The learning rate controls how large each weight update step is during gradient descent. Too high — the model overshoots the optimal weights and training diverges. Too low — training takes forever or gets stuck. Getting it right is the single most impactful hyperparameter decision in training any neural network. Standard starting point: 1e-3 for Adam optimiser.

Category: Machine Learning · Difficulty: Beginner · Last updated: 15 May 2026 · 4 min read


Learning Rate — The Single Most Important Setting in Neural Network Training

What is Learning Rate?

Gradient descent navigates a loss landscape by always stepping downhill. But how big is each step? That is the learning rate.

Imagine learning to park a car. You turn the wheel a little, check your position, turn a bit more. This is a low learning rate — small, careful adjustments. You could also spin the wheel fully every time — a high learning rate — but you would wildly overshoot your parking spot every time. The right technique is confident but measured: enough movement to make progress, small enough to stop when you have reached the target.

Neural network training is the same. The gradient tells the model which direction to move.
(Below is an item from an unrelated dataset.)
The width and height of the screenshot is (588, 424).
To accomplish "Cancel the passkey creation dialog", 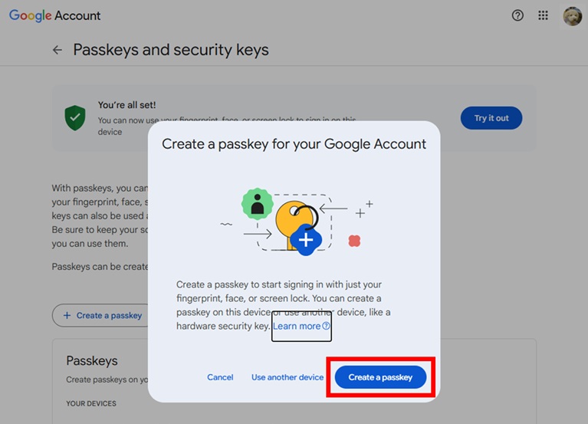I will pos(220,377).
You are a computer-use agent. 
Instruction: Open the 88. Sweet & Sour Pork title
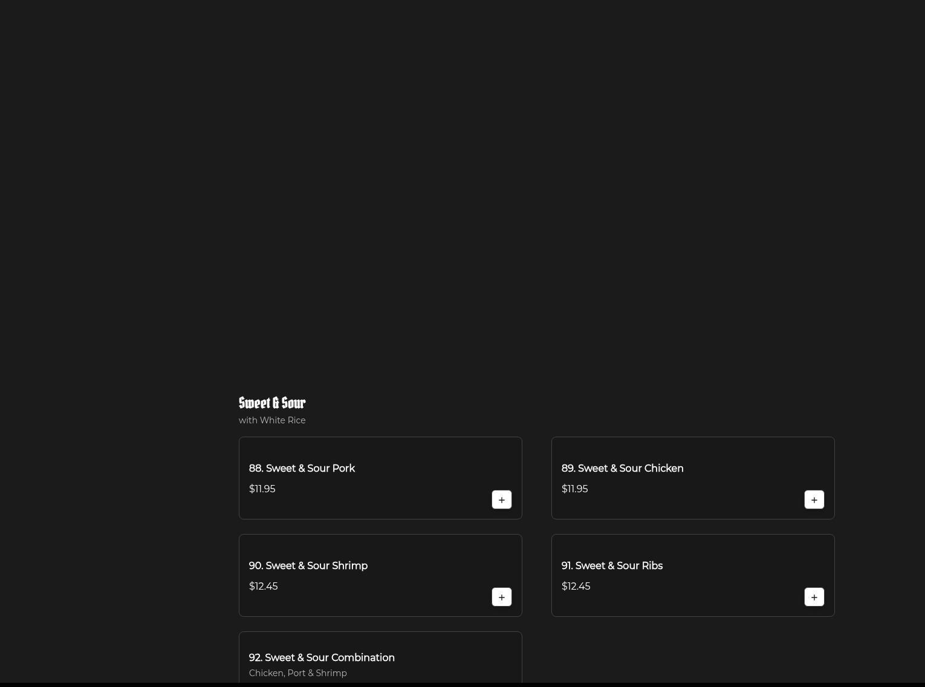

The learning rate tells it how far. A single number — often something like 0.001 — determines whether your model learns well or fails to train at all.

THE GOLDILOCKS PROBLEM

Too high: weight updates overshoot the minimum. Loss oscillates or explodes. Training diverges — you will see loss increasing after initially decreasing, or loss becoming NaN (not a number). The model never converges.

Too low: steps are so small that training takes impractically long. The model makes progress but very slowly. May also get stuck in poor local minima because it cannot take large enough steps to escape.

Just right: loss decreases smoothly and consistently. The model converges to a good solution within a reasonable number of steps.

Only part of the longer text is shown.